• Consigne:
Poursuivez le texte ci-dessous sur l'assemblée générale des actionnaires du Crédit Agricole SA en reprenant après sa dernière phrase.

• Extrait du document:
________________________________________

La CASA en AG
L'introduction en Bourse de la caisse centrale du Crédit Agricole s'est faite en Décembre 2001.
Depuis cette date, j'ai maintes fois entendu proclamer de façon péremptoire :
- Cette fois, c'est clair : ils ne font plus partie de l'Économie Sociale !
Parfois l'on ajoute :
- S'ils en ont jamais fait partie ! en tous cas, maintenant, la ligne rouge est franchie ! La Bourse, brrrr…. C'est rédhibitoire !
Je n'ai jamais partagé cette position intransigeante, d'une part parce qu'elle fait bon marché de la subtilité du montage juridique et financier qui conserve au groupe l'essentiel de ses racines coopératives, d'autre part parce que, pour de simples raisons d'opportunité, il me semble bon que l'Économie Sociale soit présentée, et perçue, comme un ensemble fort et puissant.
Et ce n'est certes pas en l'amputant gratuitement d'un poids lourd aussi significatif qu'on y réussira au mieux. La quête de la pureté tourne vite à l'obsession de l'épuration. Je hais cette fascination pour la pureté des principes, qui devient vite de l'intégrisme obtus et stérile. L'Économie Sociale a sans doute besoin de docteurs de la foi, mais certainement pas d'ayatollahs.
Ceci étant dit, je voulais en avoir le cœur net, et je suis allé cette année assister à l'assemblée générale des actionnaires du Crédit Agricole SA qui s'est tenue le 17 Mai 2006 à la Défense.
Dès 10 heures, la grande salle du CNIT est pleine. Mais elle n'est pas immense (autour de 1000 places, à première vue) ; rien à voir avec les assistances d'Air Liquide ou de Saint Gobain, qui remplissent le grand auditorium du Palais des Congrès, soit trois à cinq fois plus de monde.
C'est la cinquième AG depuis l'introduction, la première pour moi en tous cas. A l'entrée, toutes banderoles déployées, la CGT distribue des tracts que peu de gens gardent avec eux.

________________________________________

• Lignes extraites:
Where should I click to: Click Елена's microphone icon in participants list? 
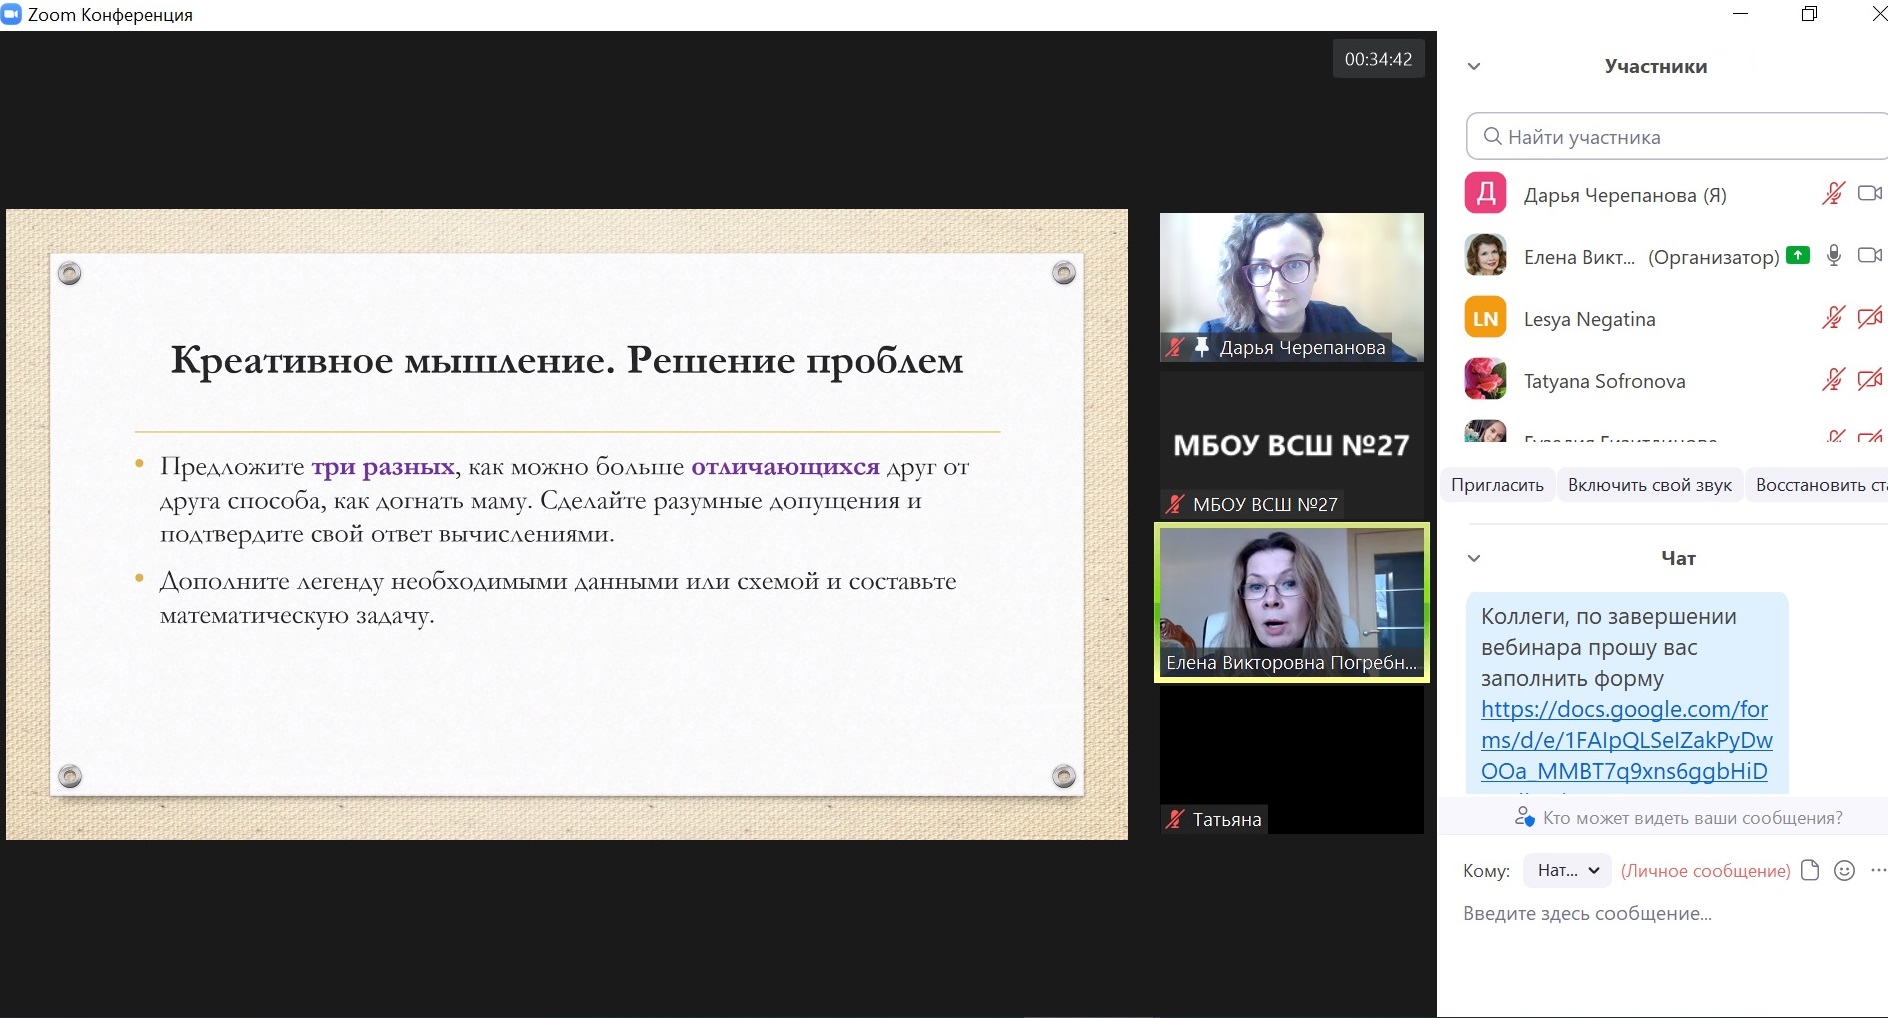tap(1833, 255)
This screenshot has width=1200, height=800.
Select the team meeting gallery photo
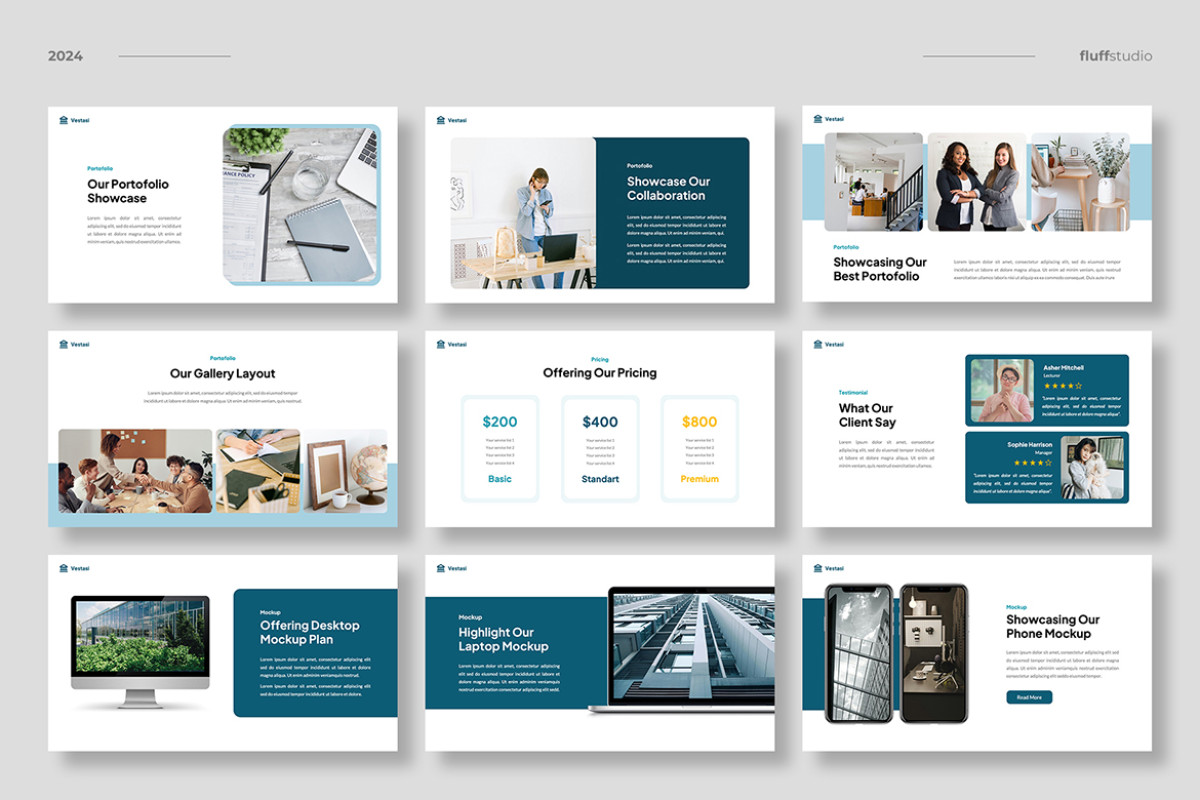tap(135, 471)
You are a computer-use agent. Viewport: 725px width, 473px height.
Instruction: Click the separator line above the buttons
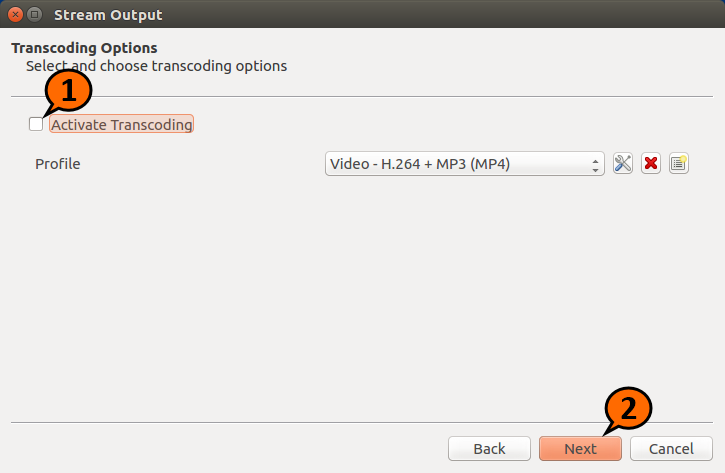362,423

________________________________________

• Réponse:
La toute première note est très écolo : les documents nous sont remis dans un sac plastique garanti biodégradable. Le papier utilisé pour le rapport d'activité provient de forêts certifiées. Le graphisme y est omniprésent, avec des images naïves de marécages verdoyants et pleins d'oiseaux.
René Carron, le Président des Présidents, attend, seul à la tribune. Il porte des lunettes. Sur toutes les photos de presse que j'avais pu voir jusqu'ici, il n'en portait pas…
L'ambiance semble a priori très typique du sociétariat de la France profonde. Guère de jeunes vraiment jeunes, mais pas de cette dominante grisonnante parisienne qu'on voit dans les autres AG ; manifestement, le public est davantage composé d'administrateurs, certes sans doute parmi les plus chevronnés, que de petits porteurs retraités venus en voisins.
Mais qui est actionnaire ici ? tout le monde cumule plus ou moins, sociétaires et a fortiori élus sont à la fois actionnaires, et porteurs de certificats coopératifs. Les chiffres parlent d'eux-mêmes : 20 millions de clients, 5,7 millions de sociétaires, 1,2 million d'actionnaires individuels.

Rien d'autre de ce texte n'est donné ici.